Riprendiamo il comunicato della Kascina Autogestita Popolare di Bergamo sugli ultimi episodi di provocazione fascista, quegli stessi fascisti che ormai da tempo si atteggiano a vittime.

Ennesimo atto intimidatorio fascista contro la Kascina.
Nella notte tra mercoledì e giovedì, baldi giovani del movimento neofascista hanno imbrattato la Kascina con una celtica all’entrata dello spazio firmandosi come Bergamo Fascist Crew.
Quest’azione è solo l’ultima di una serie: nelle ultime settimane infatti sono varie le scritte di minaccia verso il collettivo della Kascina e inneggianti al fascismo, comparse in quartiere in diverse occasioni.

Per domani CasaPound ha lanciato un’iniziativa dal titolo “La rotta degli schiavi: tra immigrazione e interessi umanitari”.
La risposta e la pressione degli\delle antifascist@ li ha costretti, per ben due volte, a cambiare le diverse location scelte dal movimento neofascista.
Alla fine sono stati costretti a ripiegare sulla loro sede in via Nazario Sauro.
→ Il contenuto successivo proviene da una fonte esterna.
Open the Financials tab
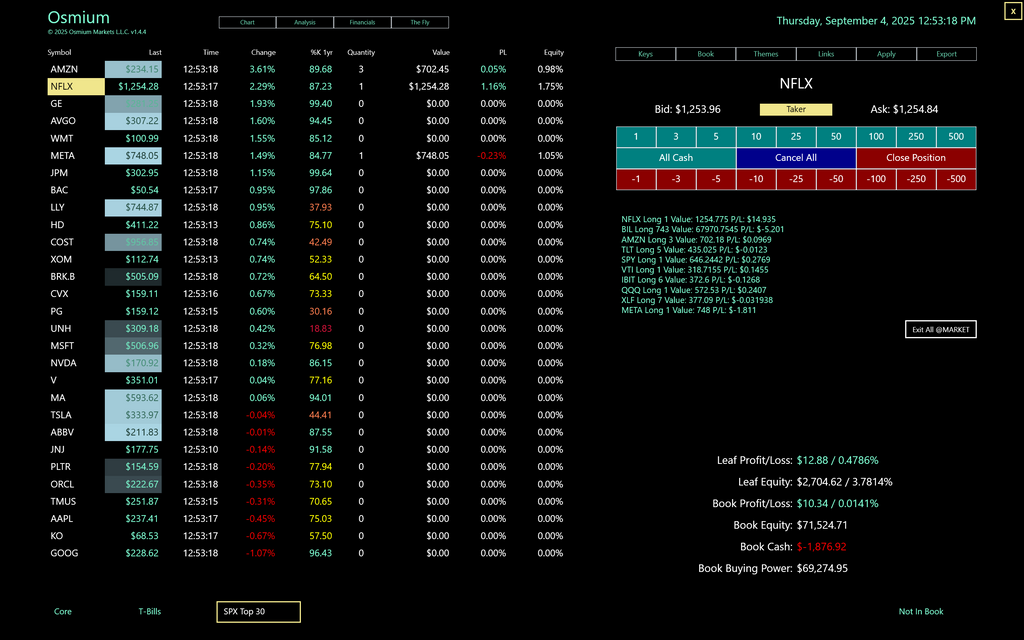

La presentazione del libro vede la presenza di Andrea Tremaglia che ricordiamo essere consigliere comunale a Bergamo con Fratelli d’Italia, Francesca Totolo autrice del libro “Inferno spa” e Nicola Piscopello, membro di CasaPound e consigliere comunale di Isso.

Nelle foto allegate potete vedere proprio Nicola Piscopello mentre si vanta della sua “Fascist Crew” insieme ai suoi camerati.
Pretendiamo che il Comune di Isso prenda immediatamente posizione: non è accettabile avere in consiglio comunale una persona che fa del braccio teso la sua posa preferita per qualsiasi foto ricordo e imbratti edifici come la Kascina che, oltre ad essere un edificio storico, è anche uno spazio aperto, sociale e antifascista.
Per lo stesso motivo “invitiamo caldamente” Tremaglia a disertare la presentazione: chi accetta i fascisti nel dibattito pubblico è complice della loro violenza. Stesso discorso per chi amministra la città, ovvero il PD, che fa dell’indifferenza la sua arma migliore.

Nessuno spazio ai fascisti, chiudiamo insieme la sede di CasaPound in via Nazario Sauro!